DATASET CONTENT |
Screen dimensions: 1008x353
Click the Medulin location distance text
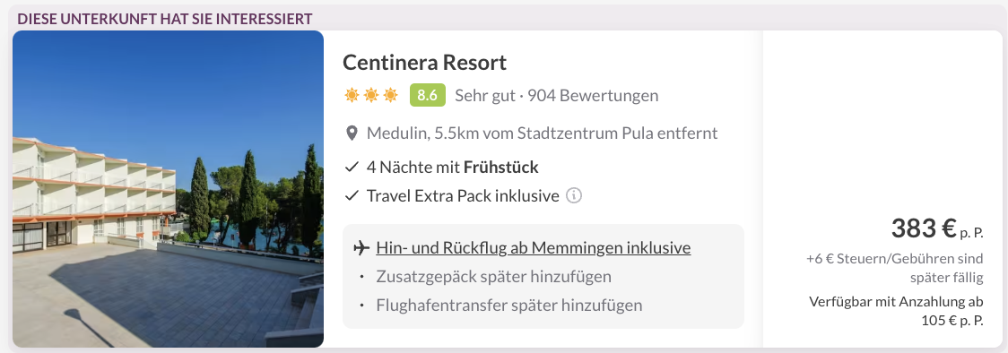pos(542,133)
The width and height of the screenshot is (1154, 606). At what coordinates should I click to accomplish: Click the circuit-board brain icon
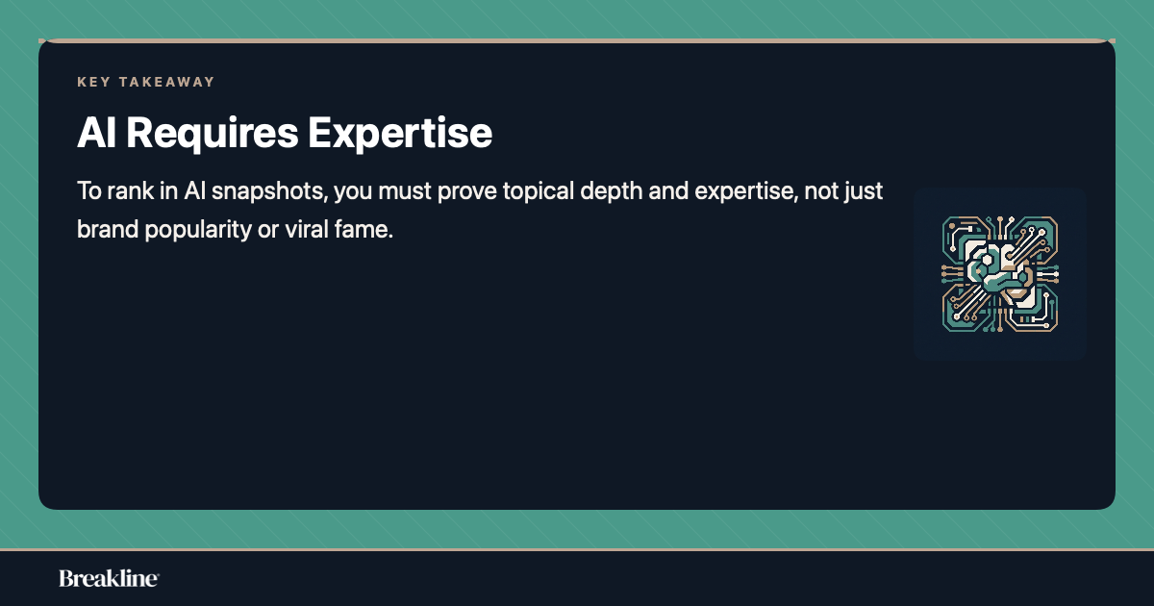[x=1000, y=273]
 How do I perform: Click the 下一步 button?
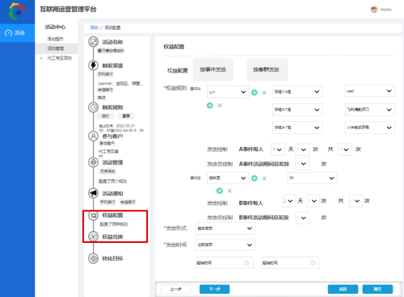click(x=214, y=289)

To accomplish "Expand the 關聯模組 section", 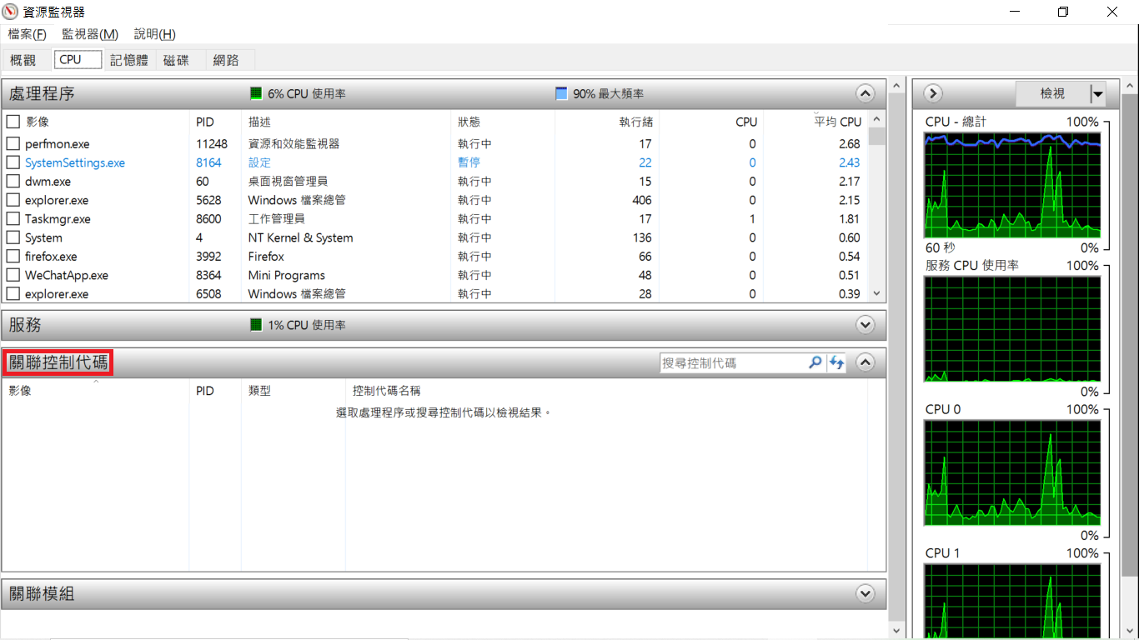I will tap(865, 594).
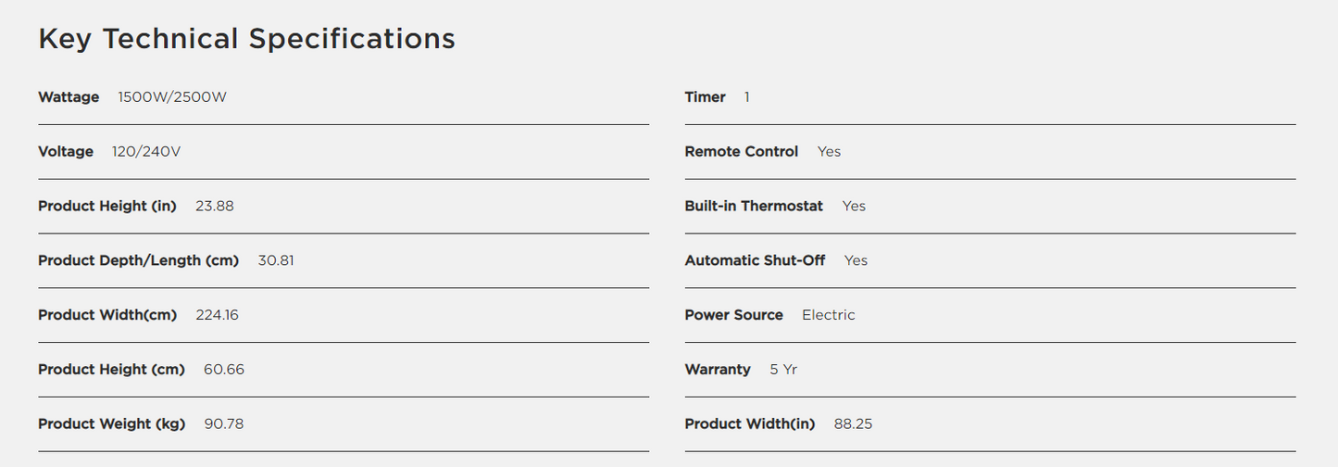Click the Automatic Shut-Off label
The height and width of the screenshot is (467, 1338).
pyautogui.click(x=755, y=261)
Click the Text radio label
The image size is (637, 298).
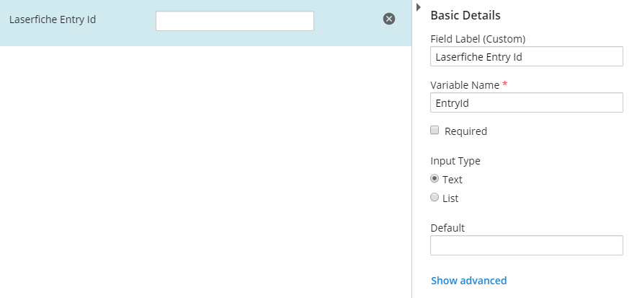tap(453, 180)
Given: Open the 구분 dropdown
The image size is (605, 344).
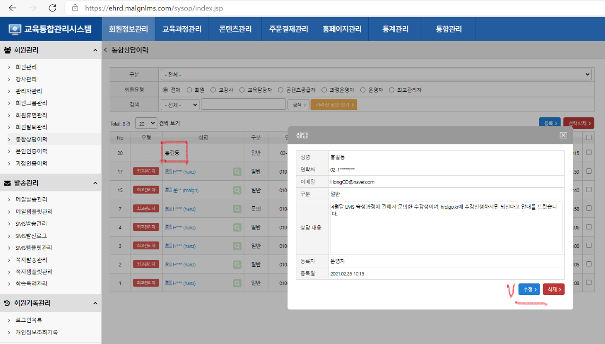Looking at the screenshot, I should (376, 75).
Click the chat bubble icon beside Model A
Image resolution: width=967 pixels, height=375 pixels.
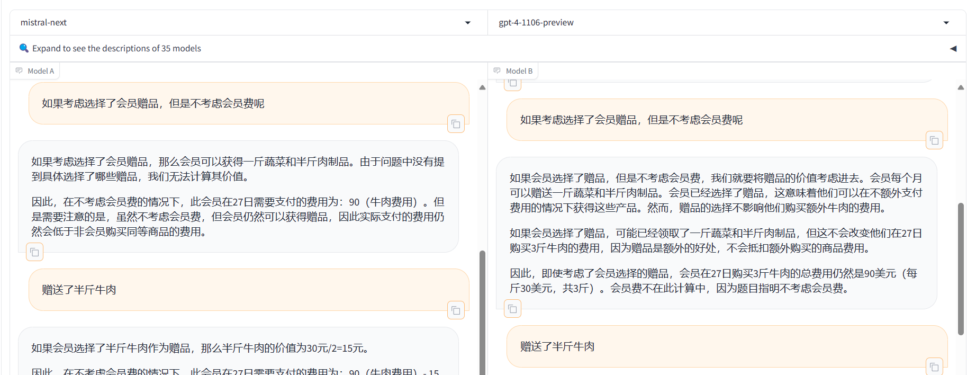click(19, 71)
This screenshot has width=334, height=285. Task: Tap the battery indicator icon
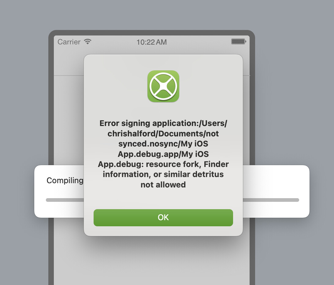(239, 41)
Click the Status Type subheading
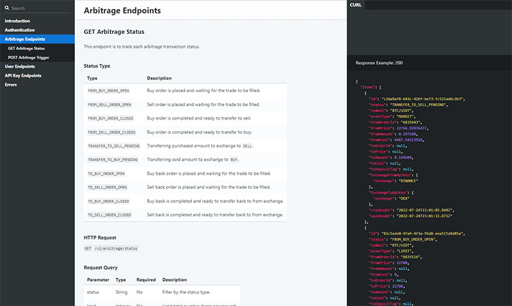 [97, 66]
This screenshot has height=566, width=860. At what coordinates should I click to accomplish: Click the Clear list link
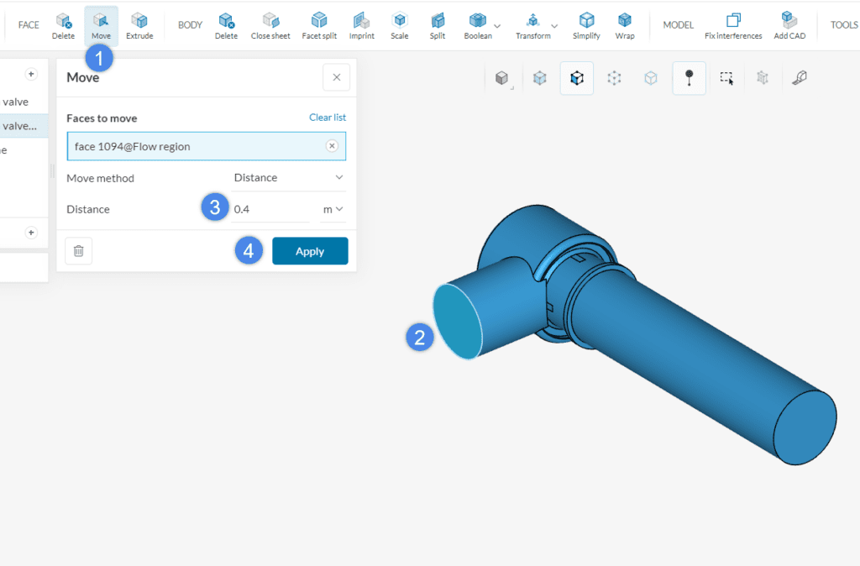pyautogui.click(x=327, y=117)
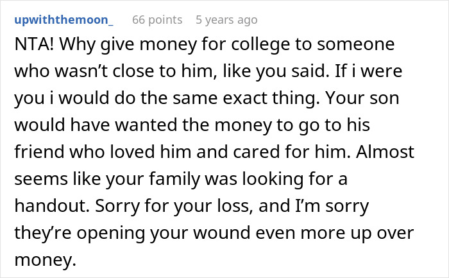Image resolution: width=449 pixels, height=278 pixels.
Task: Click the "66 points" score
Action: tap(157, 20)
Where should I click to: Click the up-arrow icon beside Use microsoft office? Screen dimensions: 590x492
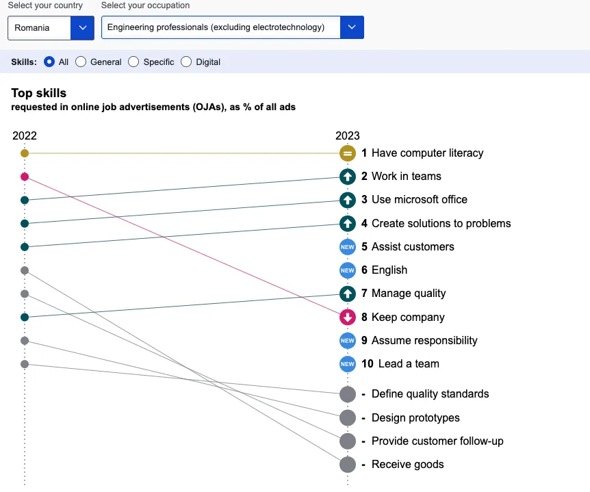click(x=348, y=200)
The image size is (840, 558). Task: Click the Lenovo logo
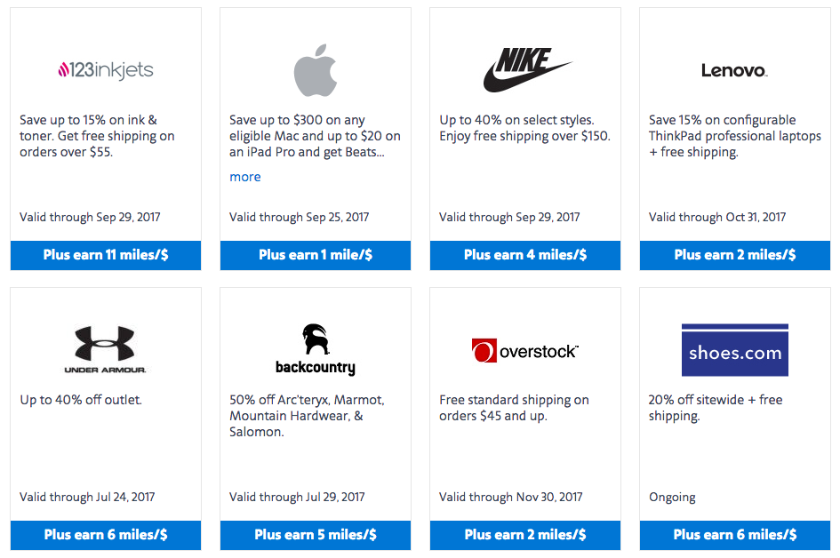(x=734, y=71)
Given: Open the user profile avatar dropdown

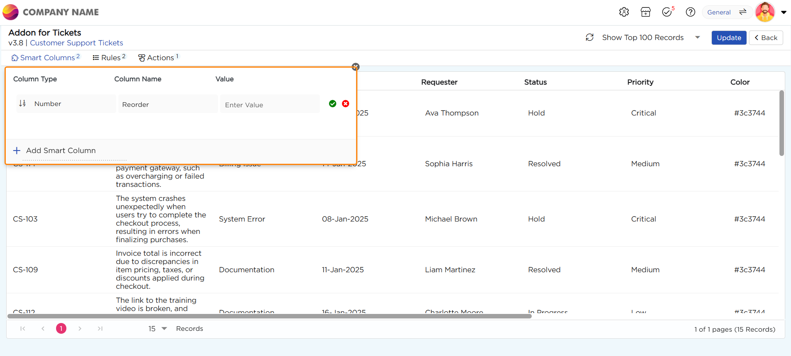Looking at the screenshot, I should [770, 12].
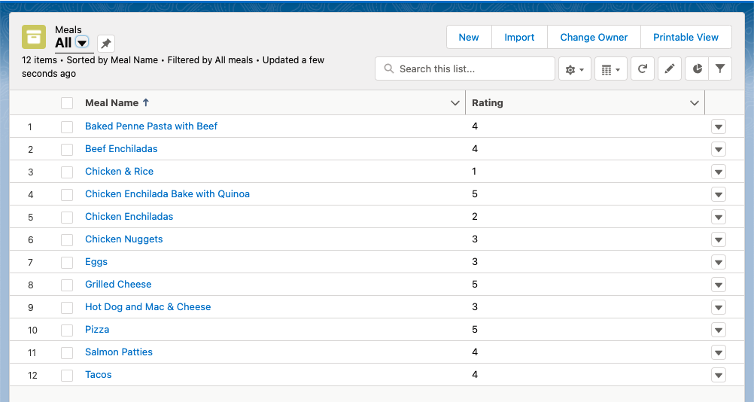The width and height of the screenshot is (754, 402).
Task: Expand the Rating column menu
Action: coord(695,103)
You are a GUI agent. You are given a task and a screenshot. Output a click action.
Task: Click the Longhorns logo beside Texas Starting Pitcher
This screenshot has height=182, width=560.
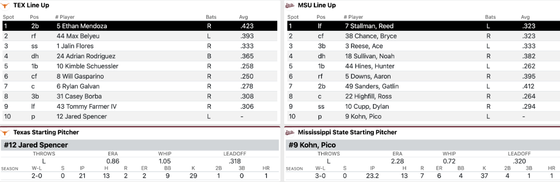point(7,132)
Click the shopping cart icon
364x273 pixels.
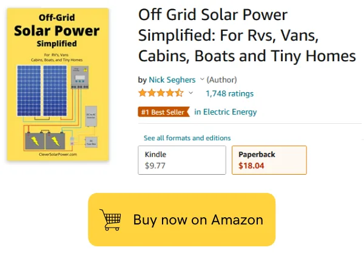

ASSIGNED TASK |
Pictures are to be left out when the lines from the one containing "This screenshot has height=182, width=560." through the end of the records above are repeated exactly; no other line is wanted.

YOUR SOLUTION |
This screenshot has height=182, width=560.
point(7,132)
Click the shopping cart icon
364x273 pixels.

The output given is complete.